ROBESON FRAZIER: Oh, it’s a pleasure to join you today, Mr. Conway. It’s definitely an honor.
EDDIE CONWAY: Okay, first I’d like to get an understanding. Why did you start studying the relationship between African Americans and China?
ROBESON FRAZIER: The project really emerged out of my passion, and commitment and interest in black radical political ideology, histories of resistance, the ways that ideologies inform praxis. And so, in my studies, I saw that oftentimes people will write about, in terms of black radicals transnational relations, they might write about black radicals in Paris or the role of the Soviet Union and its influence on black radicals in the US. And I was particularly intrigued when I learned about the fact that there were folks in the 1960s, 1970s who were extremely intrigued with developments in China.
Around the same time that I was becoming more aware of this history, I was studying Mandarin, learning how to speak Chinese. And so, this was a connection that I knew nothing about, and so that kind of began my journey into learning more about the influence of Chinese Communist ideology on black radicals, black nationalists in the US, but as well learning about the influence of Black American culture on China throughout the 20th and 21st centuries.
EDDIE CONWAY: Okay, well, I’m actually a former member of the Black Panther Party so I’m aware of a lot of that interaction during that period, but can you give us an overview of what was the relationship like during Chairman Mao’s China, and after that in terms of supporting and interacting with the black struggle for independent both in North America and Africa?

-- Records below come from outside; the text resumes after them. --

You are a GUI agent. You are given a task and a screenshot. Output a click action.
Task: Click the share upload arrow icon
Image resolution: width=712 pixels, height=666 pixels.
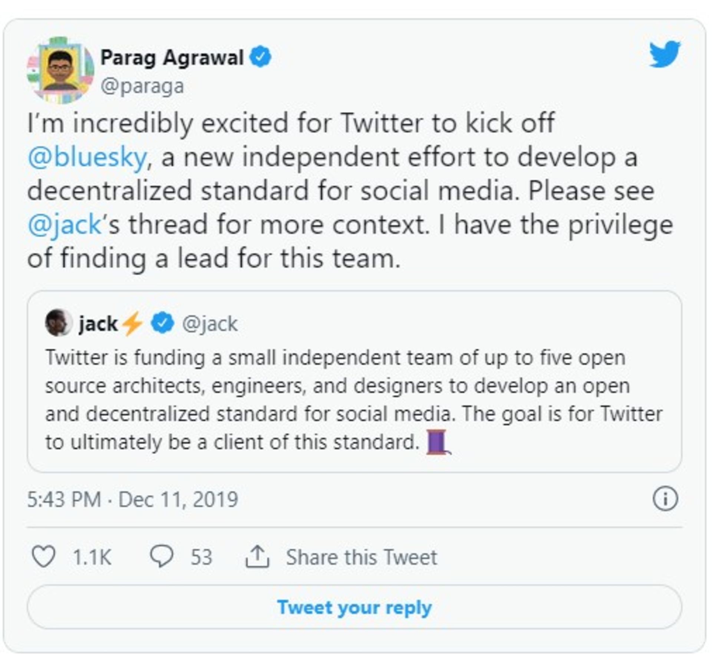257,556
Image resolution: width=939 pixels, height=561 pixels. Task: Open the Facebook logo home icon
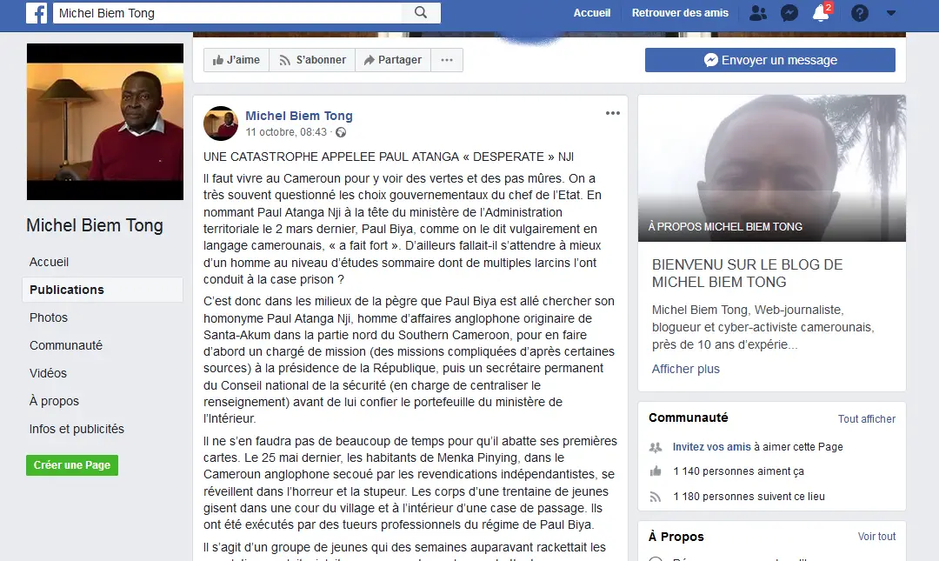(37, 13)
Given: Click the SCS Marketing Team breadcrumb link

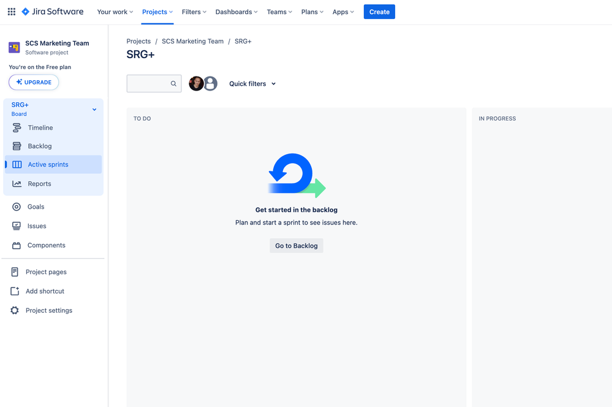Looking at the screenshot, I should coord(193,42).
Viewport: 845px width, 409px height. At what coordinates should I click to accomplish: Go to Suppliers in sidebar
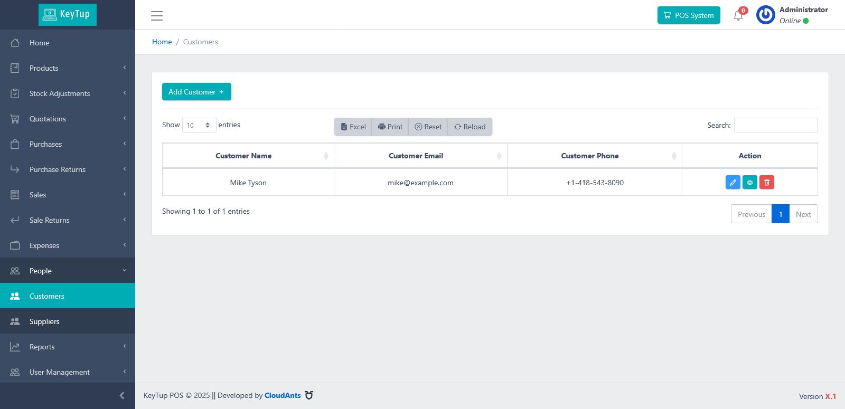click(68, 321)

ROBESON FRAZIER: Oh, that’s a great question. And yes, I’m aware of your background, sir, and that’s why I said it’s a honor to, as I said, be in communication with you today. So, really, even in the 1940s, I mean, late 1930s, you have Black Americans like Paul Robeson drawing attention to China’s plight for independence to throw off the yolk of Japanese semi-colonialism and imperialism, but as well, the yolk of Western foreign influence and ownership, and use and exploitation of resources in China.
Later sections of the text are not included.